I became the movement, and began to fear the stillness. Stillness makes me ask: what would I be, who would I be, if I wasn’t always moving onto the next adventure?

I’m scared that if I stay, I won’t leave. I won’t be able to leave. I’ll become routine and robotic, dreaming about the past in a way that idolizes what was magical, that erases what felt temporary, and unsettling. I’m scared I’ll become a lesser version of myself, not pushing myself to new limits of travel and interviews, of discomfort and new edges.

But not all journeys are far. In fact, the most profound are deep. They are right here, like the palo verde bud bursting into a flower, like a hummingbird sitting still at sunset. I can’t forget the things I’ve seen and heard, I can’t forget who I was in different places at different times, because they’re all a part of me. In a way, there were already a part of me before I even left. A man in India once told me,

“Everybody goes to the gurus to ask for wisdom, and what do they all say? ‘Seek thyself.’ When you realize that, really realize it, you know that you already know everything you need to. You’ve known it all along.”

I know how to start a garden. Water the roots to grow the trunk, to stretch the branches, to become the blossoms. Just like I know how a baby bird learns to fly. Waddle slowly on a limb. Flap those wings. Strengthen them. Learn how to differentiate the dirt of the ground from the wind of the sky. Root and soar; fall and fly.

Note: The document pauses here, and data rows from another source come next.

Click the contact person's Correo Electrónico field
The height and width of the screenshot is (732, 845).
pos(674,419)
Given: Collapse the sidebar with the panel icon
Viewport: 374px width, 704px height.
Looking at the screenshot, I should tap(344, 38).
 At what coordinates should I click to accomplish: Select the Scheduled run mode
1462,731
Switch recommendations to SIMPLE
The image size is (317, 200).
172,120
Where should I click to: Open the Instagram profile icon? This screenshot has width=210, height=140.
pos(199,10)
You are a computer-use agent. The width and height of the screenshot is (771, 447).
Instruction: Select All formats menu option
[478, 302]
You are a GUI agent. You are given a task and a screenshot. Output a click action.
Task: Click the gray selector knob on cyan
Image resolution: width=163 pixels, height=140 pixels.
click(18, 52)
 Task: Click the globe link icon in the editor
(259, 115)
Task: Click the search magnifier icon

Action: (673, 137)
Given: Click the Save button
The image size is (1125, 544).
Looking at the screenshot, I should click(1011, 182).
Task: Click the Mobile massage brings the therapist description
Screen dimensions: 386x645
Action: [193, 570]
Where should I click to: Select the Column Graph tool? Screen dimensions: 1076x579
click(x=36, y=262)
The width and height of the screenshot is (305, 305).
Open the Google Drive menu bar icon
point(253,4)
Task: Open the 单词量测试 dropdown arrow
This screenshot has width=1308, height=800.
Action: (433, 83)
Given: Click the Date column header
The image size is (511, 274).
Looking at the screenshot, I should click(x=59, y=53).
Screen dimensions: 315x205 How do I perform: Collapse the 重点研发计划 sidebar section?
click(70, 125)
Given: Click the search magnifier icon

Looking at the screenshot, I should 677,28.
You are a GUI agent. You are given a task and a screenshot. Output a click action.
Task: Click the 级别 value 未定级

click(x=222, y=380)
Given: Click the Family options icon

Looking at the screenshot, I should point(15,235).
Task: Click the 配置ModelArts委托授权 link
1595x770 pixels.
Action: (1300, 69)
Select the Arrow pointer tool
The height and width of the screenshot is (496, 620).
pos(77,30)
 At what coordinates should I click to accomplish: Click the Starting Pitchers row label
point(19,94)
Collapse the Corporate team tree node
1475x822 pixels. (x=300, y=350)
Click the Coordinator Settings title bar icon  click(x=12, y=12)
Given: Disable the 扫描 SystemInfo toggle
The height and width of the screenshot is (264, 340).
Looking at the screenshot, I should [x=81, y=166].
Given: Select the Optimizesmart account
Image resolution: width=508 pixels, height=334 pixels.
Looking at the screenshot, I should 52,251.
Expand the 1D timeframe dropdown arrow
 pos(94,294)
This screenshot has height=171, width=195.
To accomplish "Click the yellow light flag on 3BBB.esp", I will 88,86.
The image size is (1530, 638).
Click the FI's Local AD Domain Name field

Courage is falling and failing. It happens when one is living.

Tenderly rooting the soil here, this scratchy brown chalk of desert sand, I suppose no matter what happens, I feel courageous. In preparation for what’s next, I have to be fully here, for the time that I am. To tend to my roots, to cultivate more blossoms, to soak up the sunshine.

And the next time I go flying, wherever and however that will be, I’ll have a heavier body to carry with me. Good. The wind won’t be able to blow me quite as hard. I’ll better be able to withstand the storms, and my internal compass will be that much more fine-tuned. I’ll be nourished on the sapling stuff that matters most–that sweet, sticky, sour, sunny, soil-y compost of it all, and…

my roots will grow into my wings.

I’ll not just have places to go, but places to return. People new and people old. An input and an output. A sharing. The palo verde grows up, and the hummingbird weaves its cornucopia nest under one of the long, thin branches. The two depend on one another, in symbiosis, in memory, in possibility.

I root so I grow, I grow so I move, I move so I stay. And so the cycle continues.

Comments (2):

  1. tessa martin

    May 17, 2019 at 4:29 pm

    i love this inner reflection! it’s so much like the things i write about myself, and my lifes journey! thumbs up 🙂

    • admin

      February 5, 2020 at 6:02 pm

      Thank you! I’m back to writing a bit more this February, and it seems like the words and reflections just need to breathe rather than be stifled inside. Don’t know if you have that feeling sometimes?